Be careful what you share
For avid social media mavens, this piece of advice may not sound like the most fun. Afterall, what’s the point of social media if you can’t share? While we agree, and we don’t recommend completely unplugging, there is certain information that simply doesn’t belong online. It will only make attackers more likely to target you and undermine your privacy.
For instance, don’t post pictures of your physical home or family. Wait until after you have returned before posting about your travel (this is ideal information for burglars). Don’t reveal your address, phone number, email address, birthday or mother’s maiden names. These bits of info can be used to crack your security questions. Avoid viral social media quizzes, the answers to which can likewise be used by attackers to hack your accounts. In short, be smart about what you share. Before you post, ask yourself if you would tell a random stranger on the street that information. If not, don’t post.
On some networks you can make yourself private or limit what certain people can see about you. We strongly recommend this, though when in doubt, simply don’t disclose potentially sensitive information at all, no matter how private. Again, if a close acquaintance is hacked, the attacker get all the information you have previously shared with that acquaintance, including via direct message. Even without being hacked yourself, you can expose information just by sending it on ostensibly private channels, making social media protection that much more important.

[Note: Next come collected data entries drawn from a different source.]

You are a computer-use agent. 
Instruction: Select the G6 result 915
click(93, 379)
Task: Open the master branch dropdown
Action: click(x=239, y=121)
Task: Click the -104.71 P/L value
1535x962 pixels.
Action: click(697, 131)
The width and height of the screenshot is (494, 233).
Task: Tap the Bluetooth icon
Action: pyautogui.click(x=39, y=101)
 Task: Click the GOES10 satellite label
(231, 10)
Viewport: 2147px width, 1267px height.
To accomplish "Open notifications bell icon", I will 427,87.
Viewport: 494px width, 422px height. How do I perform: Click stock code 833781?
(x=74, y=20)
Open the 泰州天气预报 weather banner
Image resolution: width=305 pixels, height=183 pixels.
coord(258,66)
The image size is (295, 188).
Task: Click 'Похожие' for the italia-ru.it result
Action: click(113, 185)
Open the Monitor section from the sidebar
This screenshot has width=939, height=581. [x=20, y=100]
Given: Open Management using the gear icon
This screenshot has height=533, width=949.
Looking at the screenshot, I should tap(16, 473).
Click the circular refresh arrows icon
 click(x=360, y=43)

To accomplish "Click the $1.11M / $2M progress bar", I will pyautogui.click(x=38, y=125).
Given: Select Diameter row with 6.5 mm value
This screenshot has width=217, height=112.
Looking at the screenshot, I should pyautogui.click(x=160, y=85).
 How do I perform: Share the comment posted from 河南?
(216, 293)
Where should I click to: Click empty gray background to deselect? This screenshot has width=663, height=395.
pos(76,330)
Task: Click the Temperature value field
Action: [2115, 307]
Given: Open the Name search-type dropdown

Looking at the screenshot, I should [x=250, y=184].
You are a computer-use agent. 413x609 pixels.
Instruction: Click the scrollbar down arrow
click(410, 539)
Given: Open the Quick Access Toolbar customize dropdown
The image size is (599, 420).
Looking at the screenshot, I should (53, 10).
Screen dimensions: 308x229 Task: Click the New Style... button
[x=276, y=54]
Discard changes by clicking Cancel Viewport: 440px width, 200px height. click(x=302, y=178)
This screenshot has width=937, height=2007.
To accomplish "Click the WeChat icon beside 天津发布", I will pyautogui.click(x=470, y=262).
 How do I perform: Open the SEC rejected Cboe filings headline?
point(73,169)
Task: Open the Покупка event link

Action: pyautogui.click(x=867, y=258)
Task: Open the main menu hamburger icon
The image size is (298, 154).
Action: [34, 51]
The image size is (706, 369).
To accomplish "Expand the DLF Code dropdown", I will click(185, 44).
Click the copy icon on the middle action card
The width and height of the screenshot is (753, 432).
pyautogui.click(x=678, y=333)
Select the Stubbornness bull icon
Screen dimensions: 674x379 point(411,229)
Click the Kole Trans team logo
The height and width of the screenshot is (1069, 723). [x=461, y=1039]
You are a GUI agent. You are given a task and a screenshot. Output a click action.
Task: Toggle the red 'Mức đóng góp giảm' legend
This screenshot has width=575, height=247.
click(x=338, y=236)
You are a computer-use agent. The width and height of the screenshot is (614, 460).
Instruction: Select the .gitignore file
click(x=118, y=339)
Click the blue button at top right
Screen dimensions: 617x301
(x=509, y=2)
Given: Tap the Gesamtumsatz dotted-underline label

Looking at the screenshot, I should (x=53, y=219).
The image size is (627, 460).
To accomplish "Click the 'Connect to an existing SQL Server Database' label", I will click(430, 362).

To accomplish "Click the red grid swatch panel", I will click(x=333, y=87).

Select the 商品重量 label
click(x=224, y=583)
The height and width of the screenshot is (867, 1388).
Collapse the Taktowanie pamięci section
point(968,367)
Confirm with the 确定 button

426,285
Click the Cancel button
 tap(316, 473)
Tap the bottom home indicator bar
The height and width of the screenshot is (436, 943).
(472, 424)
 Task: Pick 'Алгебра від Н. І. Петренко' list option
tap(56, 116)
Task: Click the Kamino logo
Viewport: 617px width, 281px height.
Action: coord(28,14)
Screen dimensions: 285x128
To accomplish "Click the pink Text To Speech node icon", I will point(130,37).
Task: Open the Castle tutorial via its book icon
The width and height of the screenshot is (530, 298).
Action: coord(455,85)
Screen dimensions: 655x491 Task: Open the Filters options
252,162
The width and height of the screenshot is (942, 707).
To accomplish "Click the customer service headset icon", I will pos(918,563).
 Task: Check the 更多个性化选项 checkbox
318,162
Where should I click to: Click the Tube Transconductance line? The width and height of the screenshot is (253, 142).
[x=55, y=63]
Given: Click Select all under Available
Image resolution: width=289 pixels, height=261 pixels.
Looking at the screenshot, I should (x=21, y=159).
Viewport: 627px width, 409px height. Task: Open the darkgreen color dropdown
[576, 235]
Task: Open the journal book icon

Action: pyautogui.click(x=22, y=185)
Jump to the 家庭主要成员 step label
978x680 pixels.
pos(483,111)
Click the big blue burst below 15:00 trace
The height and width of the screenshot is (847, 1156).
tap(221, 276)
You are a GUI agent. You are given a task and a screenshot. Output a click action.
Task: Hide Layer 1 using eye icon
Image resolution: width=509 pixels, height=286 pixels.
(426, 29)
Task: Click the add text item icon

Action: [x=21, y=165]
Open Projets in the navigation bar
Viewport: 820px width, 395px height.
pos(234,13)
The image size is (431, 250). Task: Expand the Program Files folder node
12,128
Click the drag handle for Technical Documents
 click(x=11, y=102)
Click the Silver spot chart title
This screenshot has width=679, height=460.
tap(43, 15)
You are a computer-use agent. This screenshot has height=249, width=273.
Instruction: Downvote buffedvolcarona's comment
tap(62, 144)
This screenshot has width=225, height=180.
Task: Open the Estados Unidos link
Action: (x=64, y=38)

Ask your company if they have a social media protection plan
Businesses and their people are key targets for cyber criminals, because that’s where the real money can be found. Attackers create fake account of businesses and brand to phish customers and spread scams to loyal followers. Social media is also a preferred method for targeted attacks against business which often start by targeting a single employee.
Businesses are increasingly adopting tools and solutions to protect their accounts, their social media community and their employees online. Tools like ZeroFOX‘s brand and employee protection help to maintain your reputation and keep employees safe, all at the same time. Is your business doing all it can to protect itself? Is there something else you can be doing better to protect yourself and your family?
Happy National Cyber Security Awareness Month, and stay safe out there!